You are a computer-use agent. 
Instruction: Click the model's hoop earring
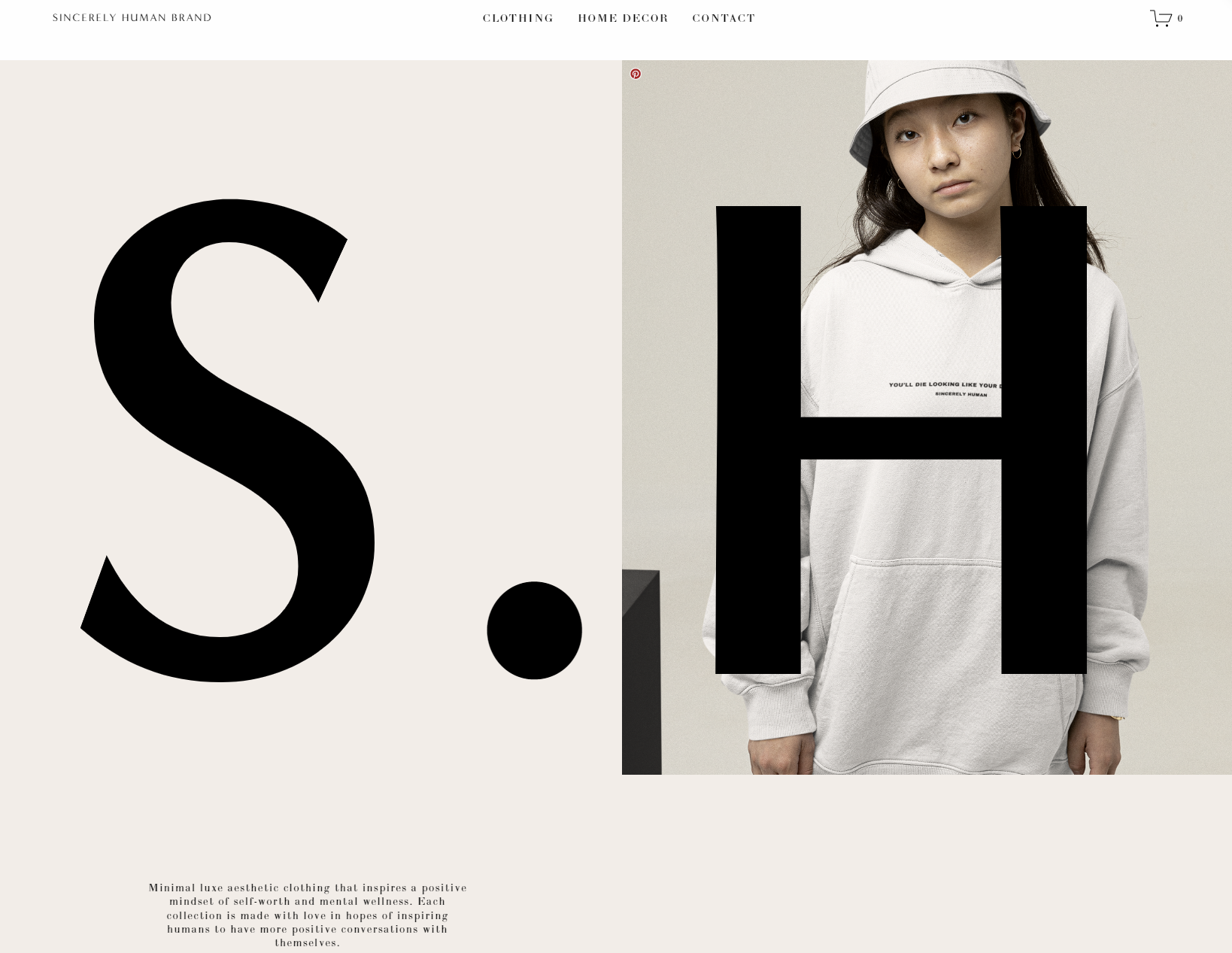pos(1017,153)
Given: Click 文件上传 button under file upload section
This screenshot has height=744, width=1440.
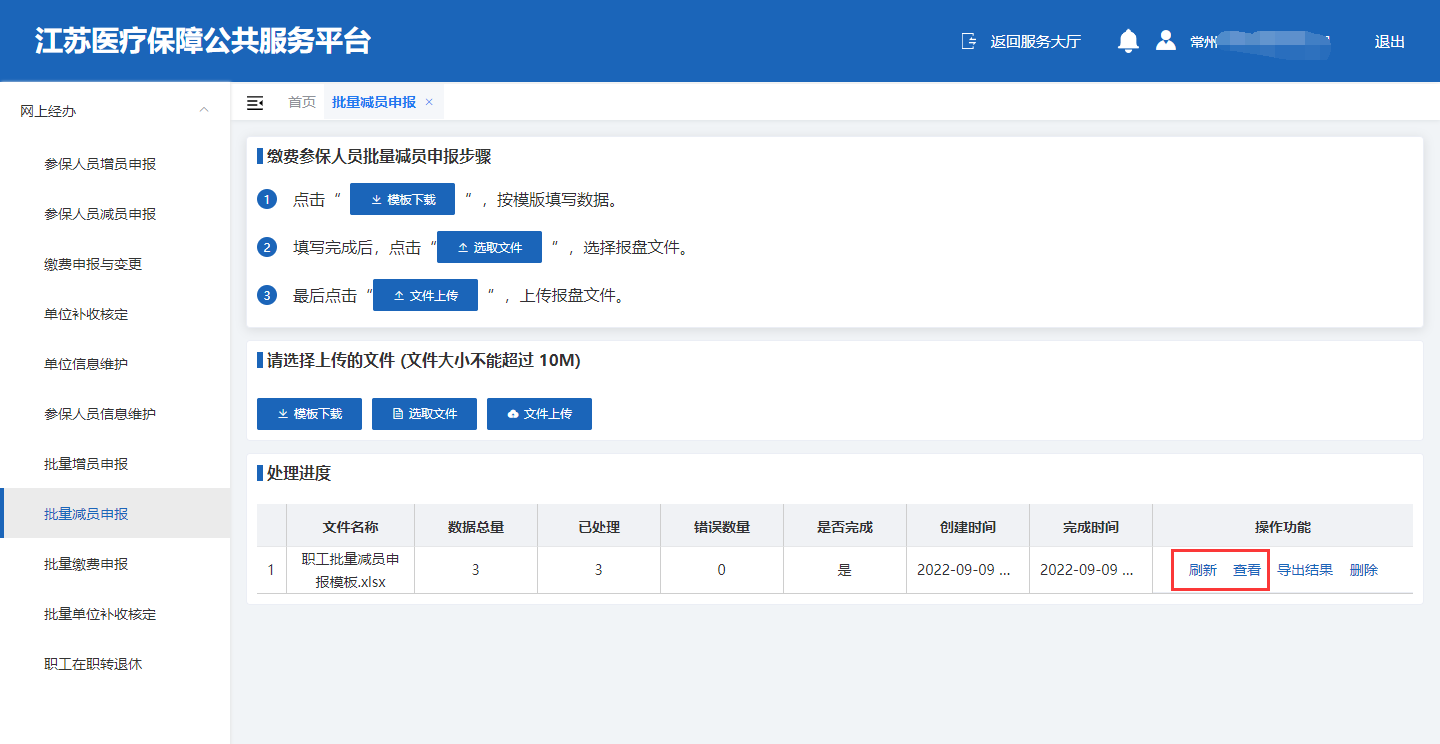Looking at the screenshot, I should (x=539, y=414).
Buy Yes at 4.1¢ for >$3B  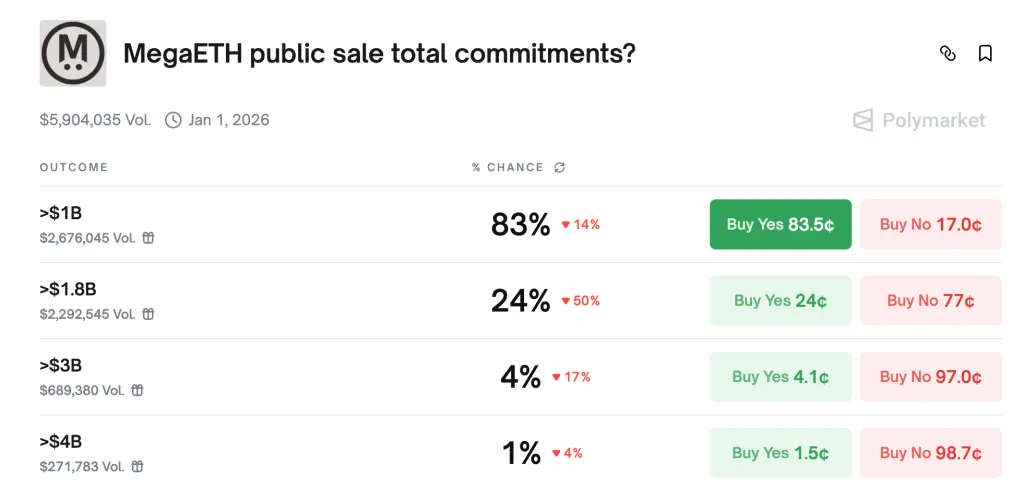(780, 377)
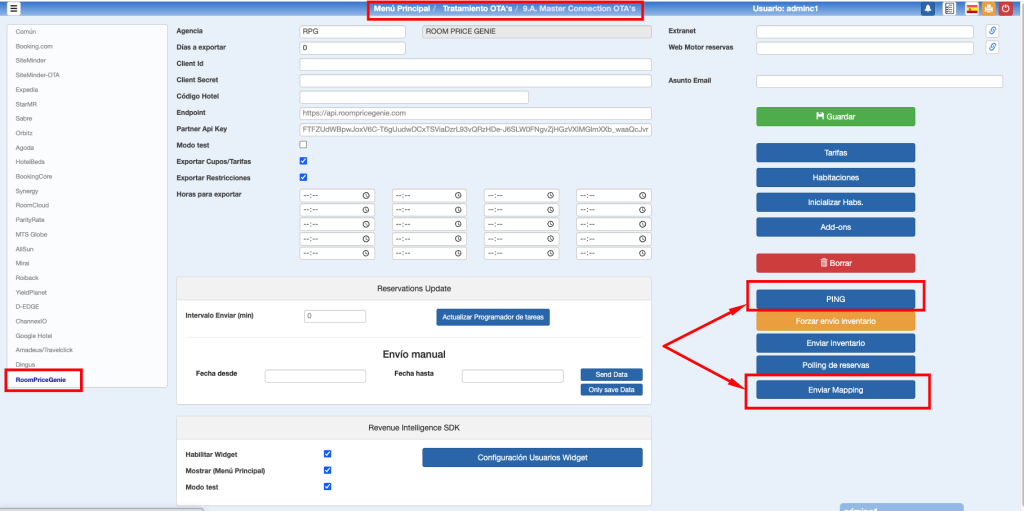This screenshot has width=1024, height=511.
Task: Toggle the Habilitar Widget checkbox
Action: coord(327,454)
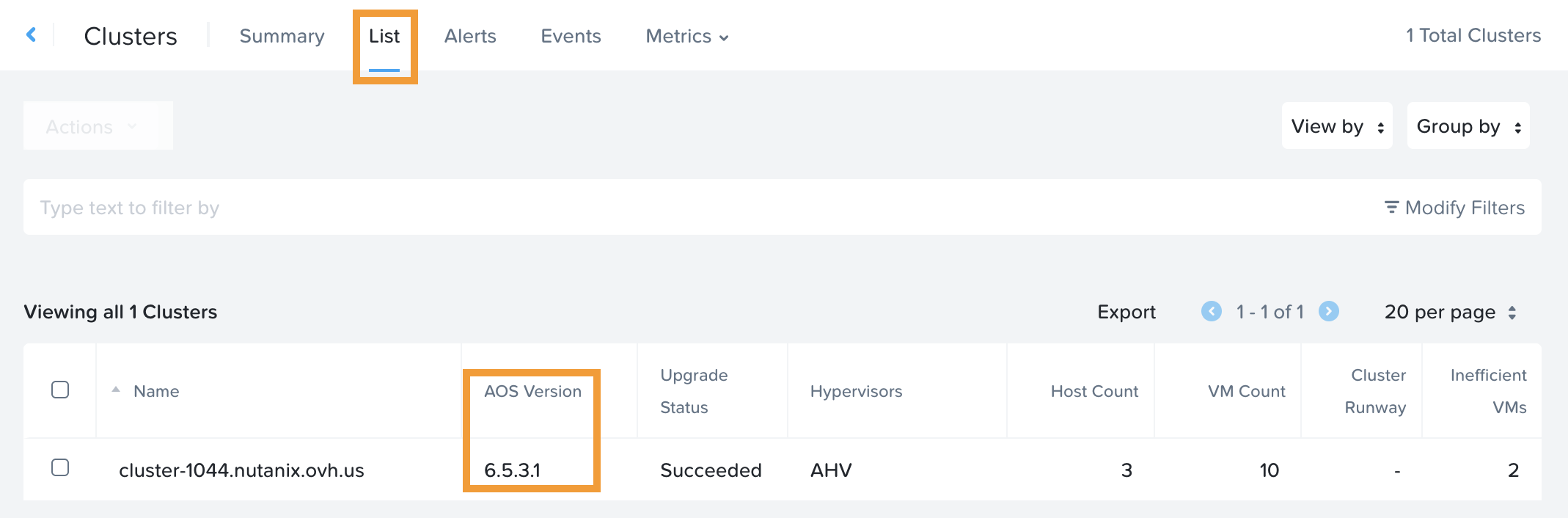Select all clusters with header checkbox

(61, 390)
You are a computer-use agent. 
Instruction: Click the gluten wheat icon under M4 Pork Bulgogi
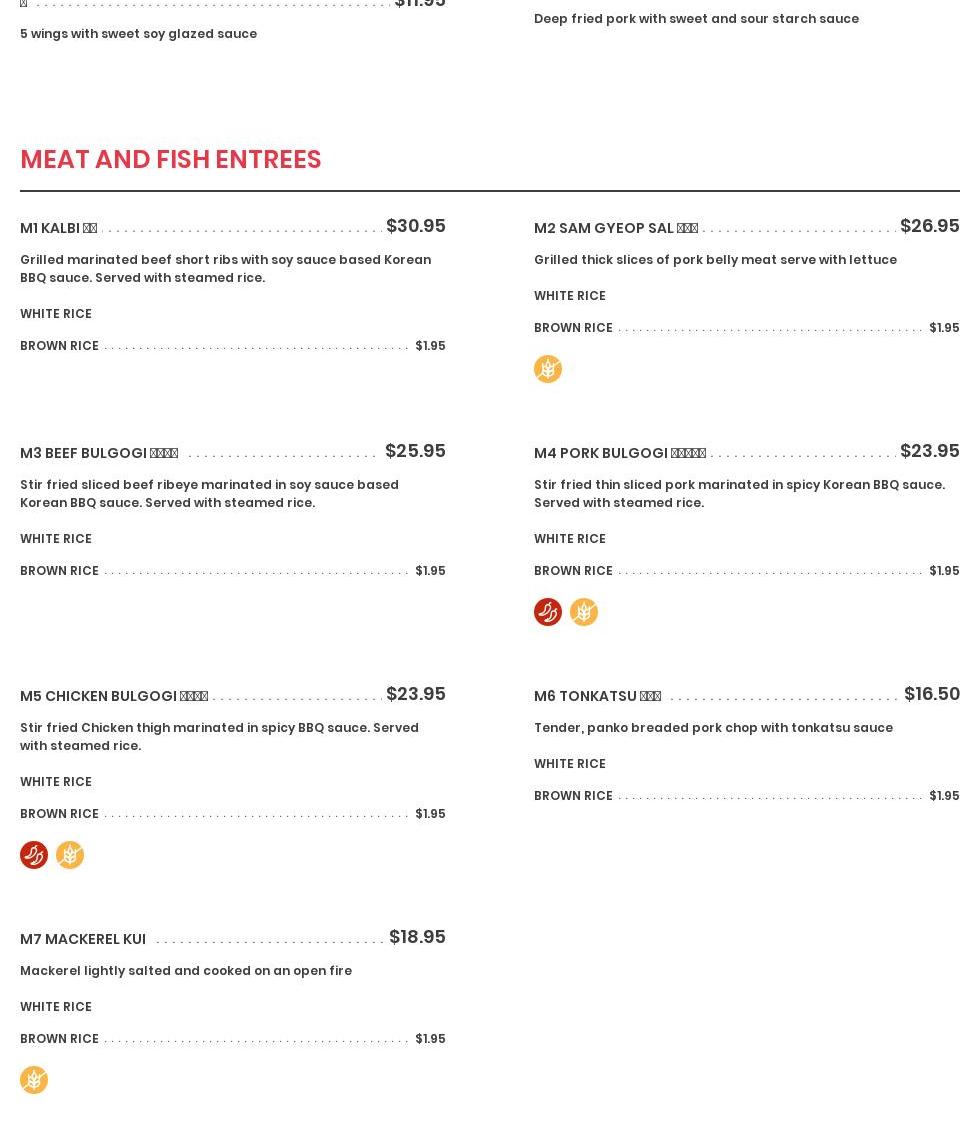click(x=583, y=612)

****************

- [TASK OBJECTIVE] The expected output is an exact copy of the lines from the one with "Instruction: Click the gluten" to the final line of the entries above, pictures excepted; please include both ends.

- [RESPONSE TO THE TASK]
Instruction: Click the gluten wheat icon under M4 Pork Bulgogi
click(x=583, y=612)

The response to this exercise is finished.